Under the terms of each of these agreements, a 'change of control’ occurs if any person, or group of persons acting in concert (as defined in the City Code on Takeovers and Mergers) gains control of the Company.
The Group does not have any contractual or other arrangements that are essential to the business of the Group as described by section 417 (5)(c) of the Companies Act 2006.
The biographical details of the Directors of the Company at the date of this report are given on the Board of Directors page.
Details of Directors’ service agreements and letters of appointment are outlined in service agreements, material contracts, external appointments. Details of the Directors’ interests in the ordinary shares of the Company and in the Group’s long-term incentive and other share option schemes are outlined in Directors' interests in the share capital of the Company.

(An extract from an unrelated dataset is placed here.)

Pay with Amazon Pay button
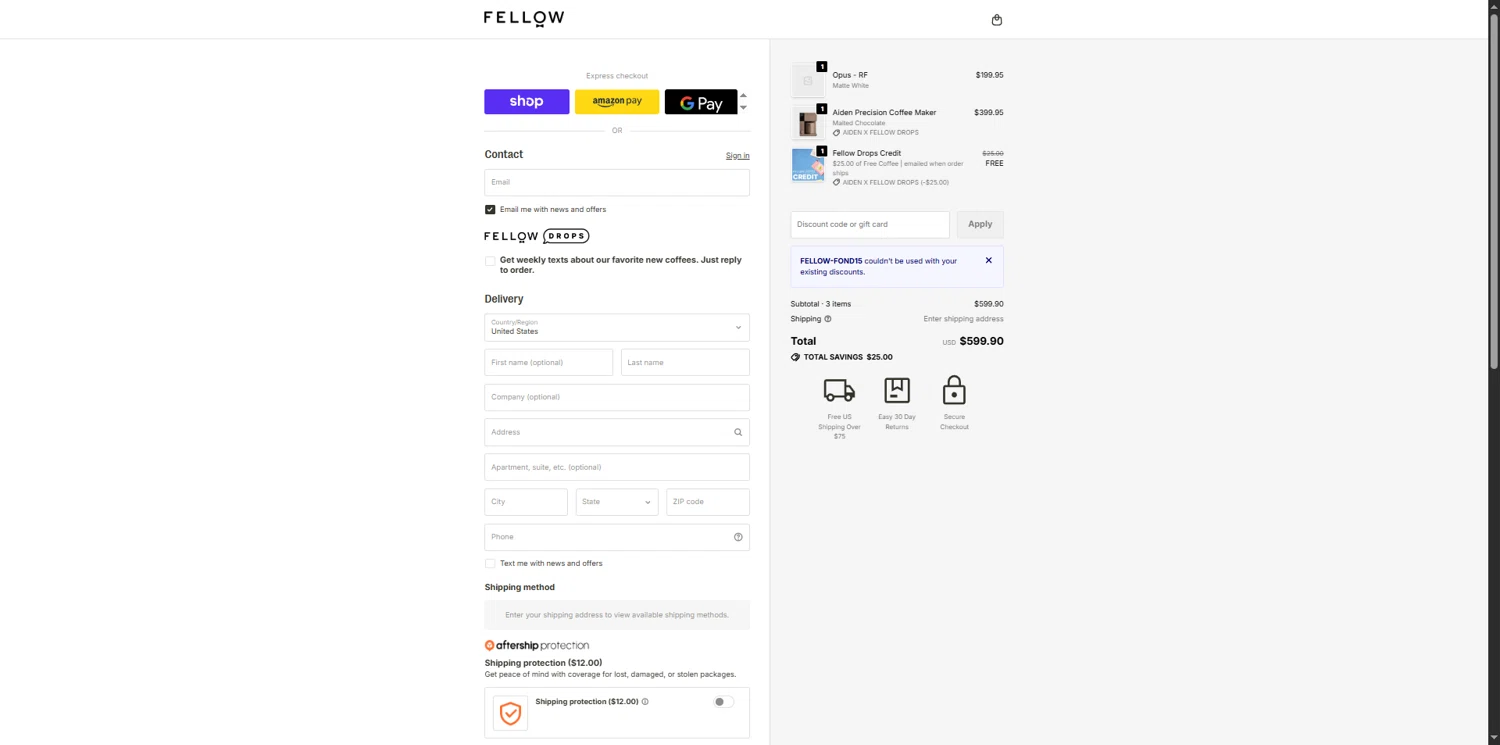This screenshot has height=745, width=1500. pos(617,102)
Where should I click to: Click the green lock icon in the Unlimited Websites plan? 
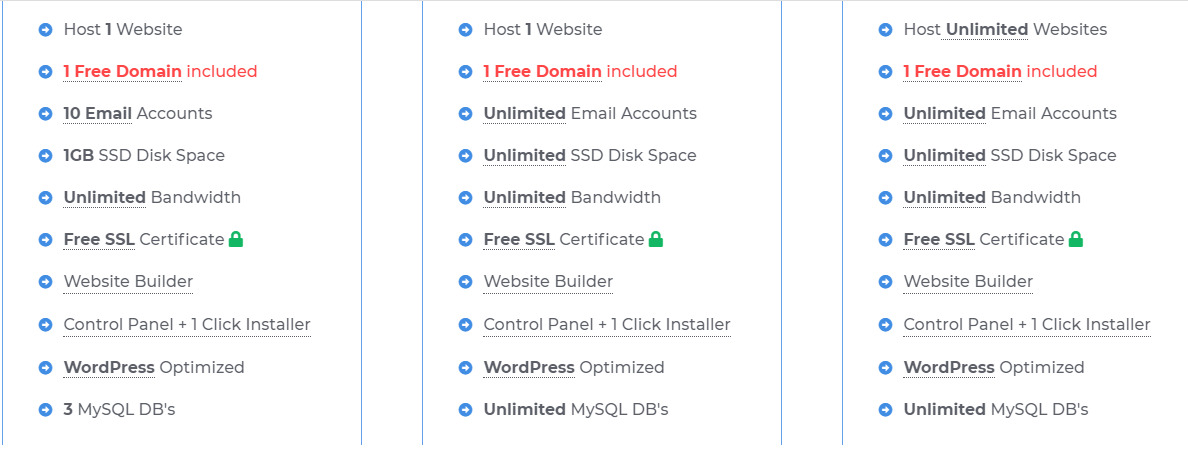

As at the date of this report, indemnities are in force under which the Company has agreed to indemnify the Directors, to the extent permitted by the Companies Act 2006, against claims from third parties in respect of certain liabilities arising out of, or in connection with, the execution of their powers, duties and responsibilities as Directors of the Company or any of its subsidiaries. The Directors are also indemnified against the cost of defending a criminal prosecution or a claim by the Company, its subsidiaries or a regulator provided that where the defence is unsuccessful the Director must repay those defence costs. The Company also maintains Directors’ and Officers’ Liability insurance cover, the level of which is reviewed annually.
A Director has a duty to avoid a situation in which he or she has, or can have, a direct or indirect interest that conflicts, or possibly may conflict, with the interests of the Group. The Board has satisfied itself that there is no compromise to the independence of those Directors who have appointments on the boards of, or relationships with, companies outside the Group. The Board requires Directors to declare all appointments and other situations which could result in a possible conflict of interest and has adopted appropriate procedures to manage and, if appropriate, approve any such conflicts.
The general powers of the Company’s Directors are set out in Article 104 of the Articles of Association of the Company. It provides that the business of the Company shall be managed by the Board which may exercise all the powers of the Company whether relating to the management of the business of the Company or not. This power is subject to any limitations imposed on the Company by applicable legislation. It is also limited by the provisions of the Memorandum and Articles of Association of the Company and any directions given by special resolution of the shareholders of the Company which are applicable on the date that any power is exercised.
Please note the following specific provisions relevant to the exercise of power by the Directors:
- Pre-emptive rights and new issues of shares – the holders of ordinary shares have no pre-emptive rights under the Articles of Association of the Company. However, the ability of the Directors to cause the Company to issue shares, securities convertible into shares or rights to shares, otherwise than pursuant to an employee share scheme, is restricted under the Companies Act 2006 which provides that the directors of a company are, with certain exceptions, unable to allot any equity securities without express authorisation, which may be contained in a company’s articles of association or given by its shareholders in general meeting, but which in either event cannot last for more than five years. Under the Companies Act 2006, the Company may also not allot shares for cash (otherwise than pursuant to an employee share scheme) without first making an offer on a pre-emptive basis to existing shareholders, unless this requirement is waived by a special resolution of the shareholders. The Company received authority at the last Annual General Meeting to allot shares for cash on a non pre-emptive basis up to a maximum nominal amount of £4,445,679. The authority lasts until the earlier of the Annual General Meeting of the Company in 2013 or 30 June 2013;
- Repurchase of shares – subject to authorisation by shareholder resolution, the Company may purchase its own shares in accordance with the Companies Act 2006. Any shares which have been bought back may be held as treasury shares or must be cancelled immediately upon completion of the purchase. The Company does not currently have shareholder authority to buy back shares; and
- Borrowing powers – the net external borrowings of the Group outstanding at any time shall not exceed an amount equal to four times the aggregate of the Group’s adjusted capital and reserves calculated in the manner prescribed in Article 105 of the Company’s Articles of Association, unless sanctioned by an ordinary resolution of the Company’s shareholders.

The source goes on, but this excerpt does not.